TASK DIRECTIONS: Print the data below line for line and character for character, leaving out the pictures.

-- Begin TASK INPUTS --

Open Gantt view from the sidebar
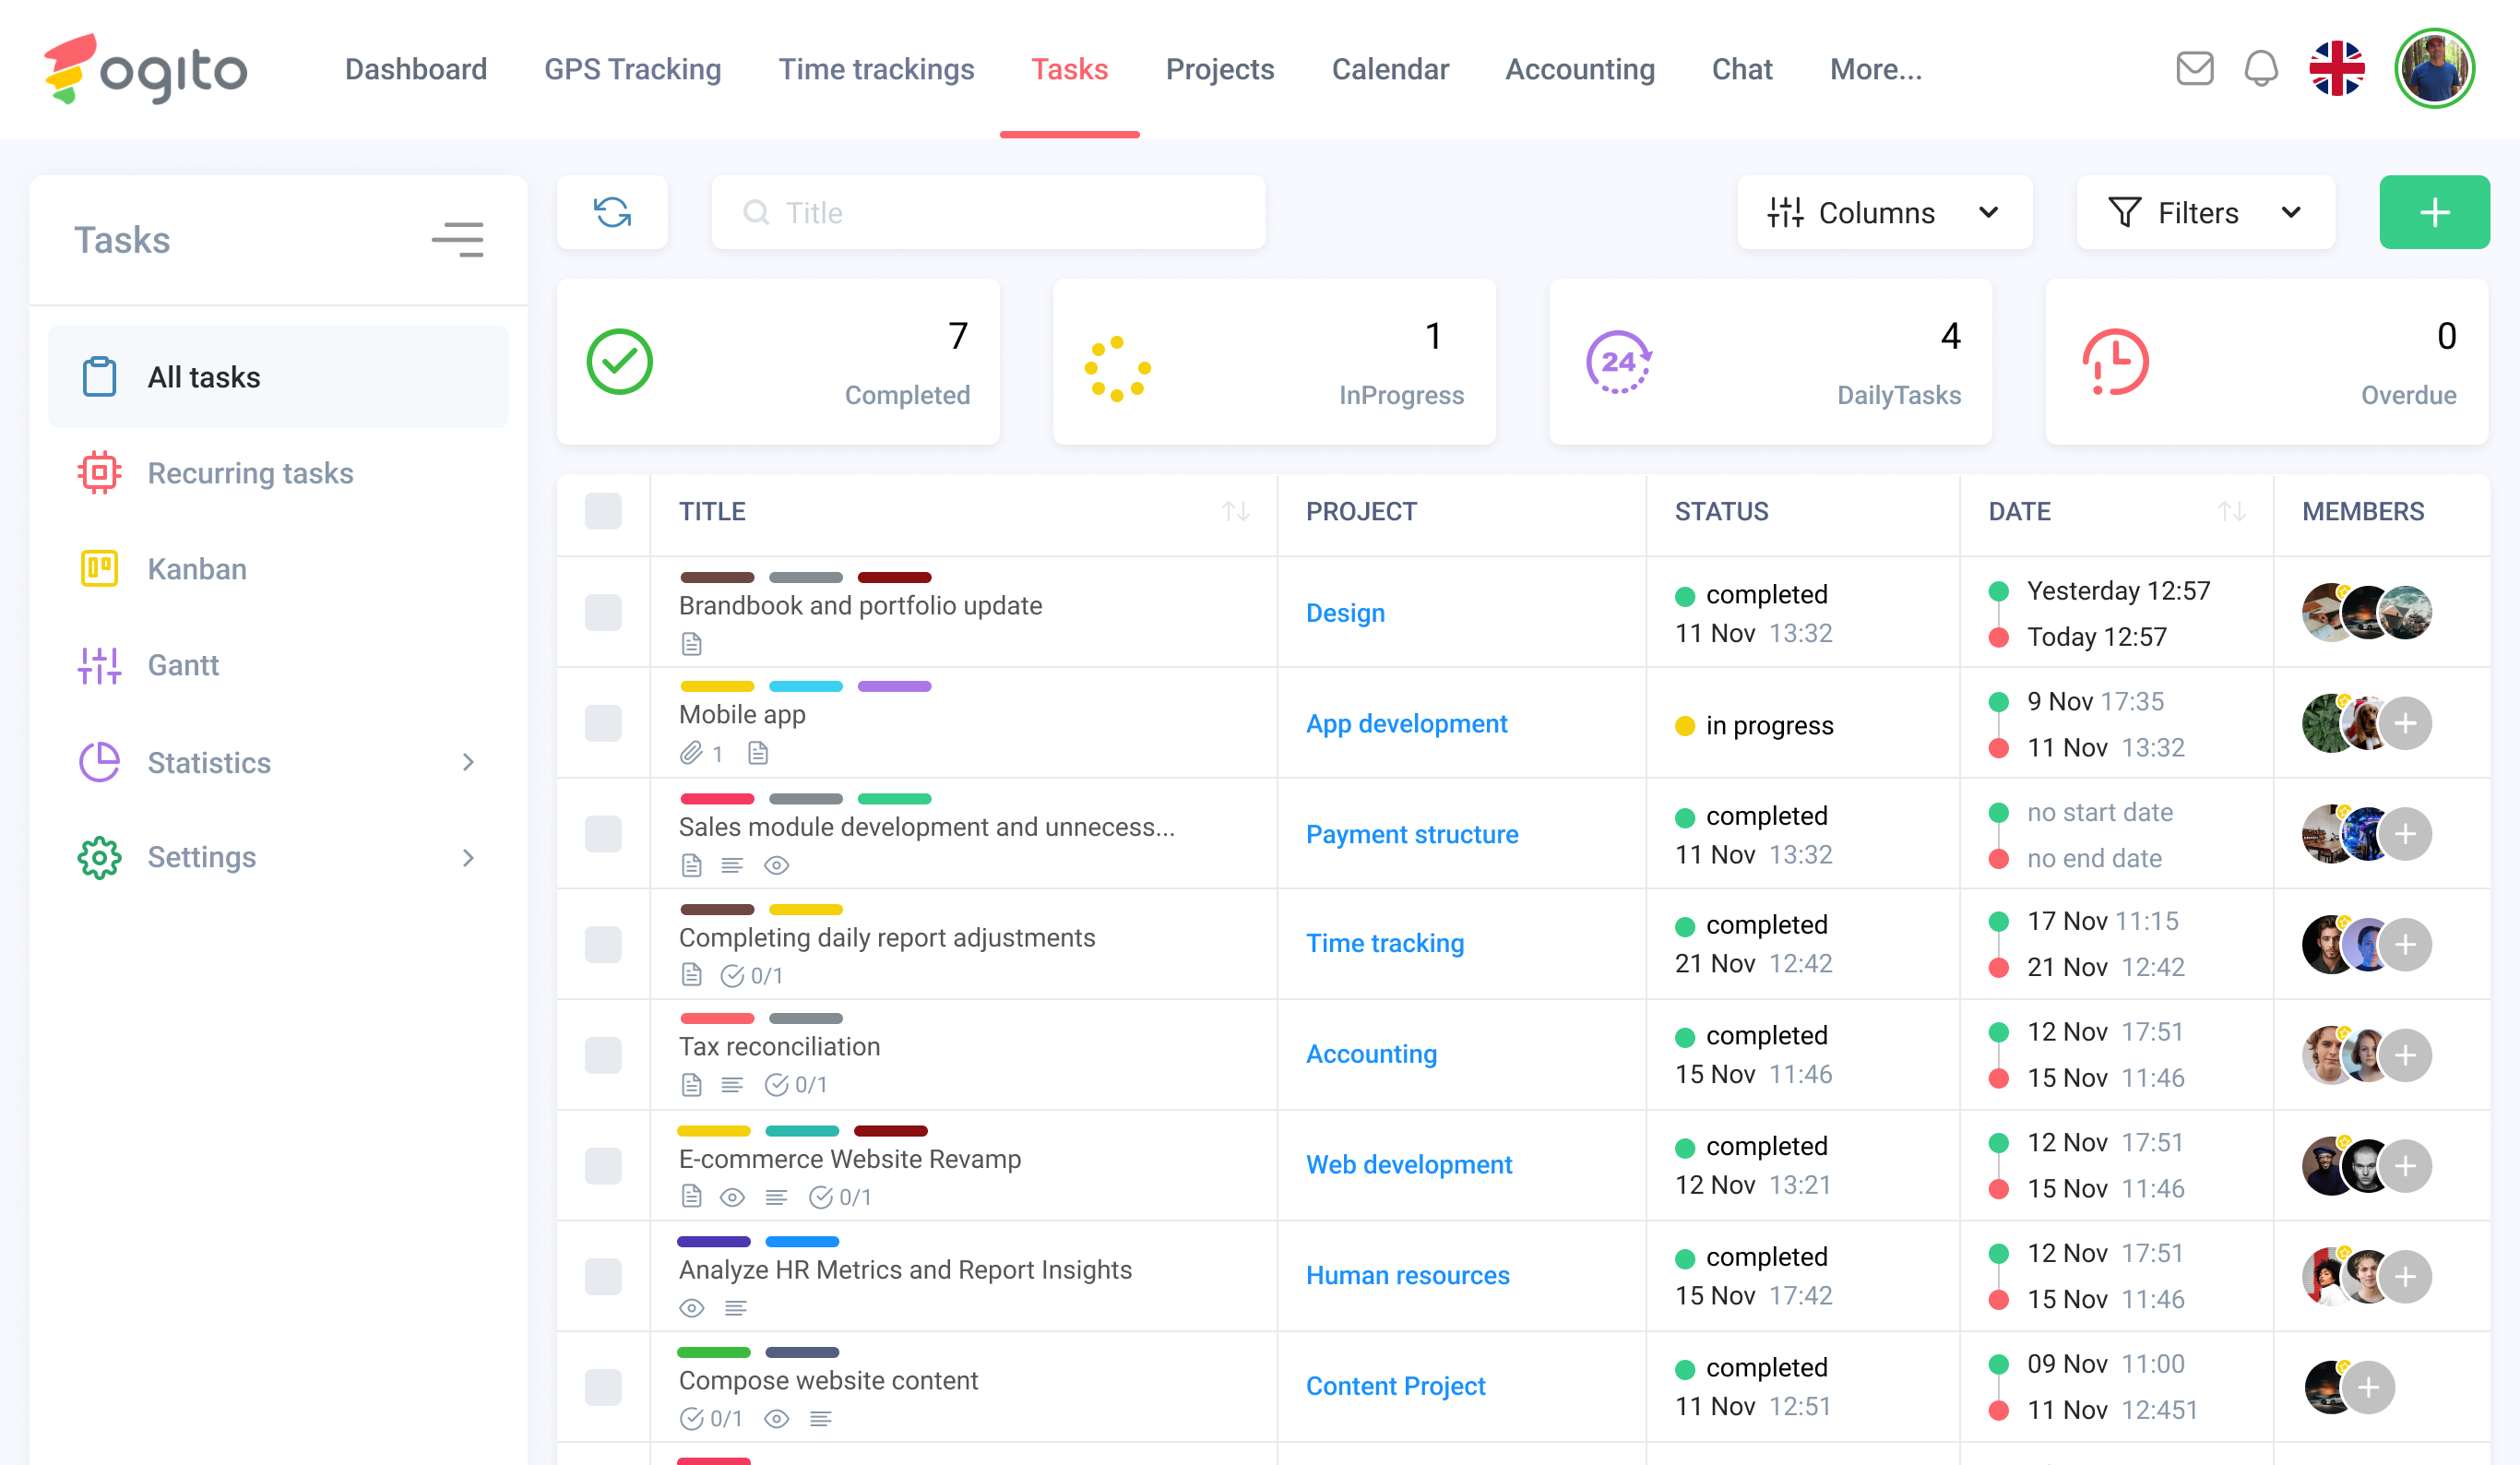 [x=183, y=665]
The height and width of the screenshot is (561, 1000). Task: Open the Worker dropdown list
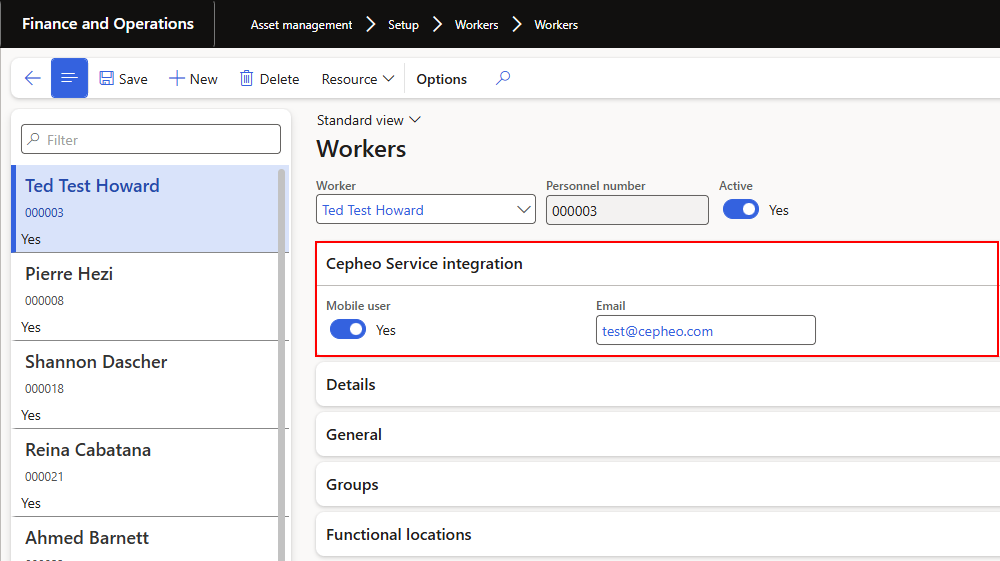click(524, 210)
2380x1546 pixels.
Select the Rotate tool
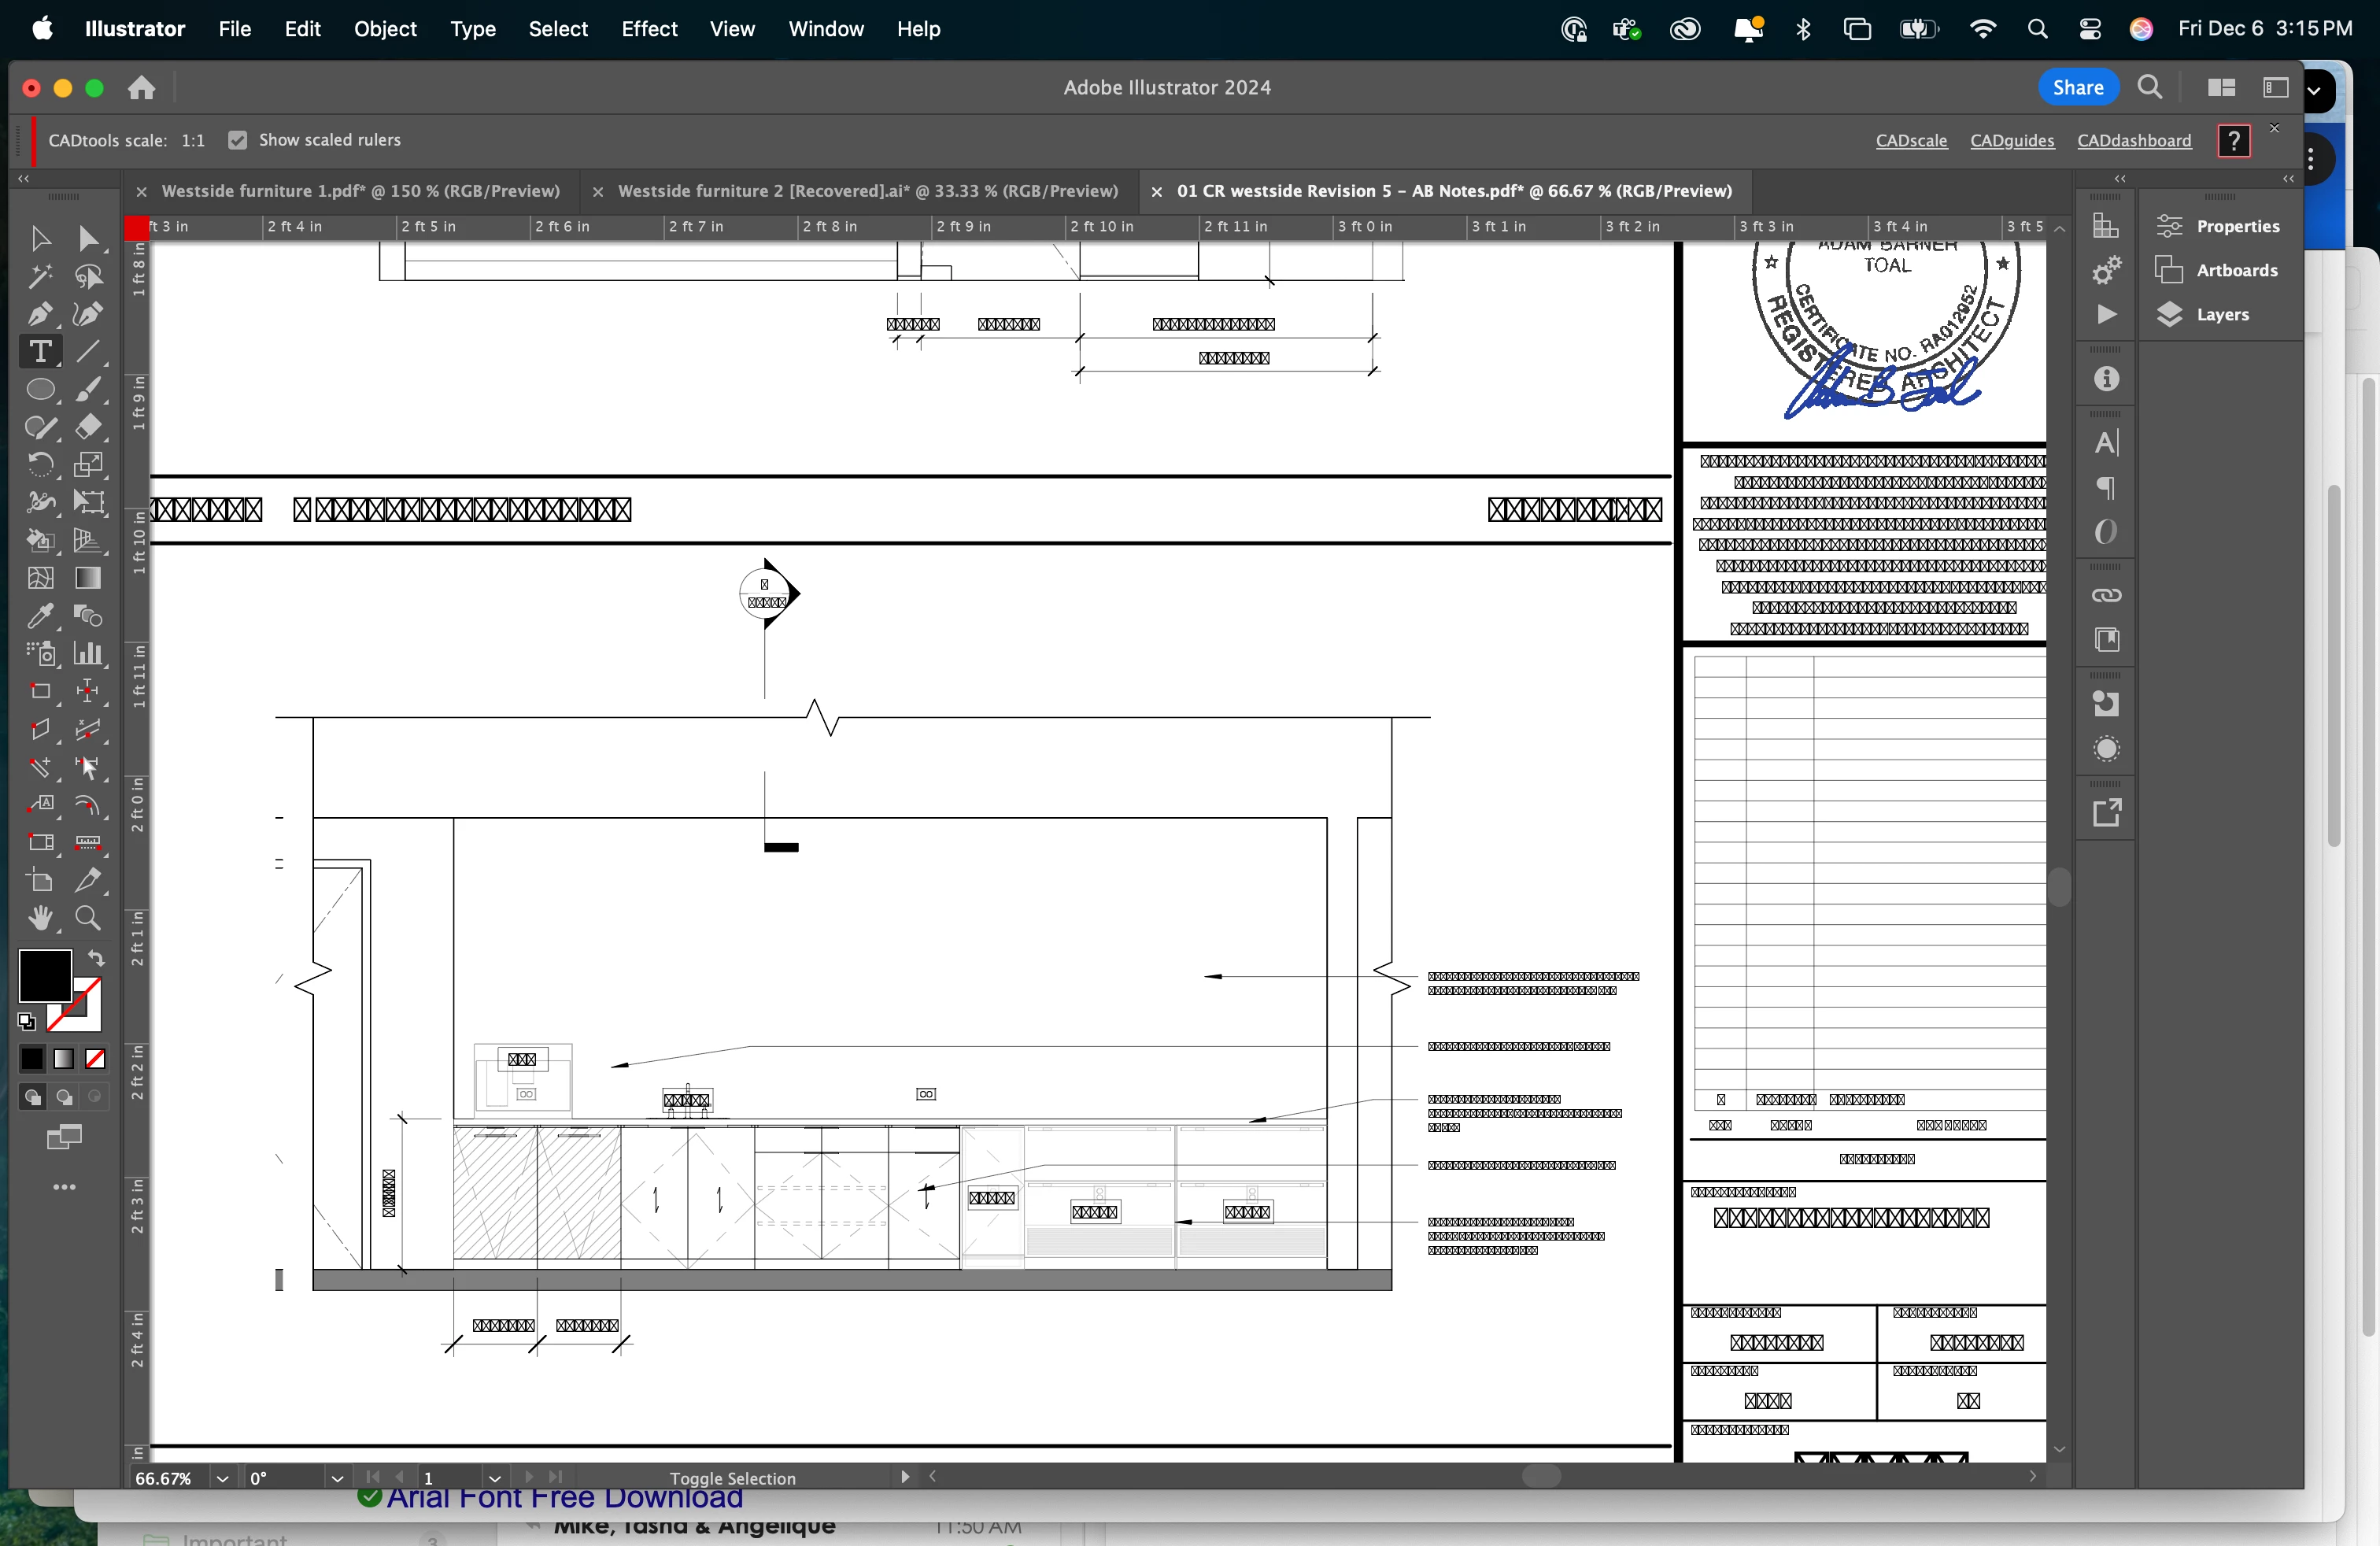tap(40, 465)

-- End TASK INPUTS --

FULL RESPONSE:
Open Gantt view from the sidebar
 [x=183, y=665]
The height and width of the screenshot is (561, 1000). Task: Open the Worker dropdown list
click(524, 210)
2380x1546 pixels.
Select the Rotate tool
tap(40, 465)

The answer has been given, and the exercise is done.